WORK INSTRUCTIONS:
Output must match the records, character for character.

SOURCE INFORMATION:
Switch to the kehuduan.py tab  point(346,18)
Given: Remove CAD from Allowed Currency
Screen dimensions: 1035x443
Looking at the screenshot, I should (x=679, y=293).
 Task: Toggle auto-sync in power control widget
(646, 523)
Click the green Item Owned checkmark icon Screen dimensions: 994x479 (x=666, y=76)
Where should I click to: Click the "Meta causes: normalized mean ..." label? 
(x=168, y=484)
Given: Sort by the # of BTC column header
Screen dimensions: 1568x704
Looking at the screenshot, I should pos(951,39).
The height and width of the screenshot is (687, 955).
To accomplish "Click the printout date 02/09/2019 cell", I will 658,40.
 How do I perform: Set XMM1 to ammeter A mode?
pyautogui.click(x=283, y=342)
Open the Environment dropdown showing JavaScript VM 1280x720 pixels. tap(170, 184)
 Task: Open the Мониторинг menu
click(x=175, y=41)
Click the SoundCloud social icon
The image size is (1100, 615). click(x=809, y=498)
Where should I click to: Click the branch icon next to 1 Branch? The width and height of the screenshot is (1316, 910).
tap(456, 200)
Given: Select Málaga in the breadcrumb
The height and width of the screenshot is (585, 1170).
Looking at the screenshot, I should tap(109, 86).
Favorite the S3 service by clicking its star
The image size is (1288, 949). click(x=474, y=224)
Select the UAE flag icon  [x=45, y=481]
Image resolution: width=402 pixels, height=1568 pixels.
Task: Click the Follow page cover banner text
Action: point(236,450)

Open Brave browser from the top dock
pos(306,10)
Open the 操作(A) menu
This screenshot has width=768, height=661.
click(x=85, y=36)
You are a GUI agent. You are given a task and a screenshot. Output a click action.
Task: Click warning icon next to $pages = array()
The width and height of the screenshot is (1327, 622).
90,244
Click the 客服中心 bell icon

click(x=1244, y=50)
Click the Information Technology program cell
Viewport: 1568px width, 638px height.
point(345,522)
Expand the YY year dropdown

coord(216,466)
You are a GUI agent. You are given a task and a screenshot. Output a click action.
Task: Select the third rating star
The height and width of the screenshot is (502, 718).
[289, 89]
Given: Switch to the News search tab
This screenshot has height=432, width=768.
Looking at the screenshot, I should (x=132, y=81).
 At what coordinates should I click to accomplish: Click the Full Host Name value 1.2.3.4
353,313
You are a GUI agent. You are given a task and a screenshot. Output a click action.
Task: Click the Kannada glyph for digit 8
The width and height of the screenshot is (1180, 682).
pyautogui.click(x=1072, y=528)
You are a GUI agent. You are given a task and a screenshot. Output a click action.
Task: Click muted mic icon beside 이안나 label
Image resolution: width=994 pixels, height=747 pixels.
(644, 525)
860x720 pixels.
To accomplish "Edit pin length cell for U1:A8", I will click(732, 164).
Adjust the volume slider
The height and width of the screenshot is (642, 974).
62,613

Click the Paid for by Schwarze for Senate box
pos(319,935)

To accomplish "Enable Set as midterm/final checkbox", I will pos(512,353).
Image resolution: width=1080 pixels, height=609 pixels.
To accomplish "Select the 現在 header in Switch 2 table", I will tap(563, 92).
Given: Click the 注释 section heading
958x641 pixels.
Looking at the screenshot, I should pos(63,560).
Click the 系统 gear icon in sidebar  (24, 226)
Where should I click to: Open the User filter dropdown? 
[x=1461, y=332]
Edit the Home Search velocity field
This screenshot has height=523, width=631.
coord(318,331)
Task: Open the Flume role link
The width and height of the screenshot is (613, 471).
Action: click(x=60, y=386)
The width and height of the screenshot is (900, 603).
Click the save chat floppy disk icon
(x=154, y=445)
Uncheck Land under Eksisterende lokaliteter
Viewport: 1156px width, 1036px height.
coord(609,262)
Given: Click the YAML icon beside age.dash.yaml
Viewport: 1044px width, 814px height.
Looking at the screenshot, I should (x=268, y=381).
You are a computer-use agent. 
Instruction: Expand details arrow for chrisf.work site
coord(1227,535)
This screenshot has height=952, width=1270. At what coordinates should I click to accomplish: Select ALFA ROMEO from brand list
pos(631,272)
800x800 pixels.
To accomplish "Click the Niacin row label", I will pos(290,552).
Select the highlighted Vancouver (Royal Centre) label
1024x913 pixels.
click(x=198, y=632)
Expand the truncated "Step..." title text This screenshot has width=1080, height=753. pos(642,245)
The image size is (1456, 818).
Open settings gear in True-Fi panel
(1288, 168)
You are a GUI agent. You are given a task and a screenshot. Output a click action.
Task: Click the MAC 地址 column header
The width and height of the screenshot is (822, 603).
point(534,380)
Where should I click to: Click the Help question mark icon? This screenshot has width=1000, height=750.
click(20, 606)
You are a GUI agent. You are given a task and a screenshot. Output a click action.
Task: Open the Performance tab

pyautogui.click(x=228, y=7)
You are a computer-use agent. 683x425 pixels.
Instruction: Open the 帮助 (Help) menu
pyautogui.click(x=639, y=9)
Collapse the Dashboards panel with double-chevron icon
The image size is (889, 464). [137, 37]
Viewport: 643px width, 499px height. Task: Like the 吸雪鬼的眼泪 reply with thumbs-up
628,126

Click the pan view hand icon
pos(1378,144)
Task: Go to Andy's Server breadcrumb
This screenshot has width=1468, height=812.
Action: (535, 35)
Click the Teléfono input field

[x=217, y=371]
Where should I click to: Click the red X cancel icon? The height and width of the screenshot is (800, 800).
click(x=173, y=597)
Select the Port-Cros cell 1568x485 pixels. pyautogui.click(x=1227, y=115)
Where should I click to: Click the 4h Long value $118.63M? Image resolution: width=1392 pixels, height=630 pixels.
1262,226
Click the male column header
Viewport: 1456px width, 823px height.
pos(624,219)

ANSWER TO THIS PROBLEM:
Switch to the kehuduan.py tab  point(346,18)
Given: Remove CAD from Allowed Currency
Screen dimensions: 1035x443
Looking at the screenshot, I should (x=679, y=293).
 Task: Toggle auto-sync in power control widget
(646, 523)
Click the green Item Owned checkmark icon Screen dimensions: 994x479 (x=666, y=76)
Where should I click to: Click the "Meta causes: normalized mean ..." label? 
(x=168, y=484)
Given: Sort by the # of BTC column header
Screen dimensions: 1568x704
Looking at the screenshot, I should pos(951,39).
The height and width of the screenshot is (687, 955).
To accomplish "Click the printout date 02/09/2019 cell", I will 658,40.
 How do I perform: Set XMM1 to ammeter A mode?
pyautogui.click(x=283, y=342)
Open the Environment dropdown showing JavaScript VM 1280x720 pixels. tap(170, 184)
 Task: Open the Мониторинг menu
click(x=175, y=41)
Click the SoundCloud social icon
The image size is (1100, 615). click(x=809, y=498)
Where should I click to: Click the branch icon next to 1 Branch? The width and height of the screenshot is (1316, 910).
tap(456, 200)
Given: Select Málaga in the breadcrumb
The height and width of the screenshot is (585, 1170).
Looking at the screenshot, I should tap(109, 86).
Favorite the S3 service by clicking its star
The image size is (1288, 949). click(x=474, y=224)
Select the UAE flag icon  [x=45, y=481]
Image resolution: width=402 pixels, height=1568 pixels.
Task: Click the Follow page cover banner text
Action: point(236,450)

Open Brave browser from the top dock
pos(306,10)
Open the 操作(A) menu
This screenshot has width=768, height=661.
click(x=85, y=36)
You are a GUI agent. You are given a task and a screenshot. Output a click action.
Task: Click warning icon next to $pages = array()
The width and height of the screenshot is (1327, 622).
90,244
Click the 客服中心 bell icon

click(x=1244, y=50)
Click the Information Technology program cell
Viewport: 1568px width, 638px height.
point(345,522)
Expand the YY year dropdown

coord(216,466)
You are a GUI agent. You are given a task and a screenshot. Output a click action.
Task: Select the third rating star
The height and width of the screenshot is (502, 718).
[289, 89]
Given: Switch to the News search tab
This screenshot has height=432, width=768.
Looking at the screenshot, I should (x=132, y=81).
 At what coordinates should I click to accomplish: Click the Full Host Name value 1.2.3.4
353,313
You are a GUI agent. You are given a task and a screenshot. Output a click action.
Task: Click the Kannada glyph for digit 8
The width and height of the screenshot is (1180, 682).
pyautogui.click(x=1072, y=528)
You are a GUI agent. You are given a task and a screenshot. Output a click action.
Task: Click muted mic icon beside 이안나 label
Image resolution: width=994 pixels, height=747 pixels.
(644, 525)
860x720 pixels.
To accomplish "Edit pin length cell for U1:A8", I will click(732, 164).
Adjust the volume slider
The height and width of the screenshot is (642, 974).
62,613

Click the Paid for by Schwarze for Senate box
pos(319,935)

To accomplish "Enable Set as midterm/final checkbox", I will pos(512,353).
Image resolution: width=1080 pixels, height=609 pixels.
To accomplish "Select the 現在 header in Switch 2 table", I will tap(563, 92).
Given: Click the 注释 section heading
958x641 pixels.
Looking at the screenshot, I should pos(63,560).
Click the 系统 gear icon in sidebar  (24, 226)
Where should I click to: Open the User filter dropdown? 
[x=1461, y=332]
Edit the Home Search velocity field
This screenshot has height=523, width=631.
coord(318,331)
Task: Open the Flume role link
The width and height of the screenshot is (613, 471).
Action: click(x=60, y=386)
The width and height of the screenshot is (900, 603).
Click the save chat floppy disk icon
(x=154, y=445)
Uncheck Land under Eksisterende lokaliteter
Viewport: 1156px width, 1036px height.
coord(609,262)
Given: Click the YAML icon beside age.dash.yaml
Viewport: 1044px width, 814px height.
Looking at the screenshot, I should (x=268, y=381).
You are a computer-use agent. 
Instruction: Expand details arrow for chrisf.work site
coord(1227,535)
This screenshot has height=952, width=1270. At what coordinates should I click to accomplish: Select ALFA ROMEO from brand list
pos(631,272)
800x800 pixels.
To accomplish "Click the Niacin row label", I will pos(290,552).
Select the highlighted Vancouver (Royal Centre) label
1024x913 pixels.
click(x=198, y=632)
Expand the truncated "Step..." title text This screenshot has width=1080, height=753. pos(642,245)
The image size is (1456, 818).
Open settings gear in True-Fi panel
(1288, 168)
You are a GUI agent. You are given a task and a screenshot. Output a click action.
Task: Click the MAC 地址 column header
The width and height of the screenshot is (822, 603).
point(534,380)
Where should I click to: Click the Help question mark icon? This screenshot has width=1000, height=750.
click(20, 606)
You are a GUI agent. You are given a task and a screenshot. Output a click action.
Task: Open the Performance tab

pyautogui.click(x=228, y=7)
You are a computer-use agent. 683x425 pixels.
Instruction: Open the 帮助 (Help) menu
pyautogui.click(x=639, y=9)
Collapse the Dashboards panel with double-chevron icon
The image size is (889, 464). [137, 37]
Viewport: 643px width, 499px height. Task: Like the 吸雪鬼的眼泪 reply with thumbs-up
628,126

Click the pan view hand icon
pos(1378,144)
Task: Go to Andy's Server breadcrumb
This screenshot has width=1468, height=812.
Action: (535, 35)
Click the Teléfono input field

[x=217, y=371]
Where should I click to: Click the red X cancel icon? The height and width of the screenshot is (800, 800).
click(x=173, y=597)
Select the Port-Cros cell 1568x485 pixels. pyautogui.click(x=1227, y=115)
Where should I click to: Click the 4h Long value $118.63M? Image resolution: width=1392 pixels, height=630 pixels.
1262,226
Click the male column header
Viewport: 1456px width, 823px height.
pos(624,219)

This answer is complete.